Los apagones, compañeros indeseables de esta época, añaden un ingrediente más a la ya desafiante cotidianidad de la ciudad. Sin embargo, a pesar de las dificultades, Santa Clara se aferra a la belleza perenne, una belleza que reside en la resiliencia de su gente y en la monumentalidad silenciosa de su arquitectura. El calor sufocante obliga a buscar refugio en las sombras que proyectan los edificios coloniales, testigos mudos de una historia rica y convulsa.
Las calles, habitualmente bulliciosas, se ralentizan. El ritmo se acompasa al compás cansino de un ventilador y al tintineo de los vasos con refresco. El aire se espesa cargado de humedad y el aroma dulzón de las frutas de temporada.

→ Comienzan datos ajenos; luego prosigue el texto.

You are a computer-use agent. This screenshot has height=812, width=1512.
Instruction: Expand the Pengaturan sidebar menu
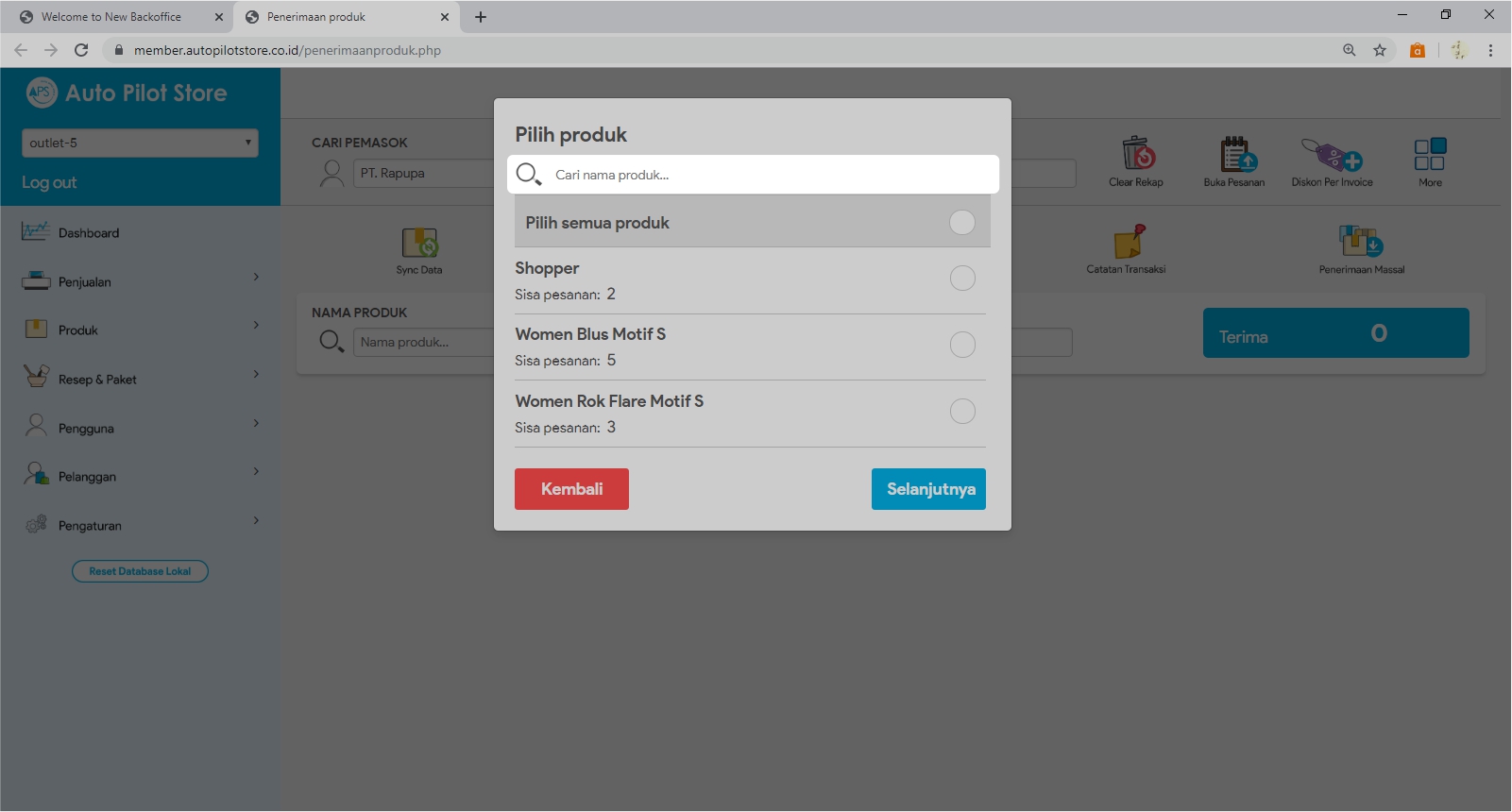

En el Parque Vidal, corazón palpitante de la ciudad, la vida sigue su curso a pesar de la canícula. Los pajaritos, fieles a la rutina, se convierten en un reloj natural, anunciando las horas con sus idas y venidas. Sus trinos alegres y despreocupados contrastan con el silencio tenso que se respira en las filas para comprar el pan o en las conversaciones apagadas sobre la última interrupción del servicio eléctrico.
La monumentalidad de Santa Clara se revela en cada esquina, en cada fachada, en cada detalle arquitectónico. El teatro La Caridad, majestuoso e imponente, se yergue como un símbolo de la cultura y la resistencia. El Parque del Carmen, con su aura misteriosa y su pasado glorioso, invita a la reflexión y al recogimiento.
La Loma del Capiro, con su vista panorámica, ofrece una bocanada de aire fresco y una perspectiva diferente de la ciudad. La gastronomía, lamentablemente, sigue siendo uno de los puntos débiles de Santa Clara. La escasez de productos, la falta de variedad y los precios elevados hacen que comer sea prácticamente un lujo.
La gente de Santa Clara, curtida por la adversidad, se niega a rendirse. Con una sonrisa, una palabra amable y un espíritu inquebrantable, afrontan el calor, los apagones y las dificultades. La resiliencia es la bandera de esta ciudad, una virtud que se transmite de generación en generación y que la convierte en un sitio único y especial.
Santa Clara termina el verano con la frente en alto, con la conciencia tranquila de haber hecho lo posible por mantener viva su llama. Es una ciudad que se reinventa cada día y que se adapta a las circunstancias, pero sobre todo, que nunca pierde la esperanza.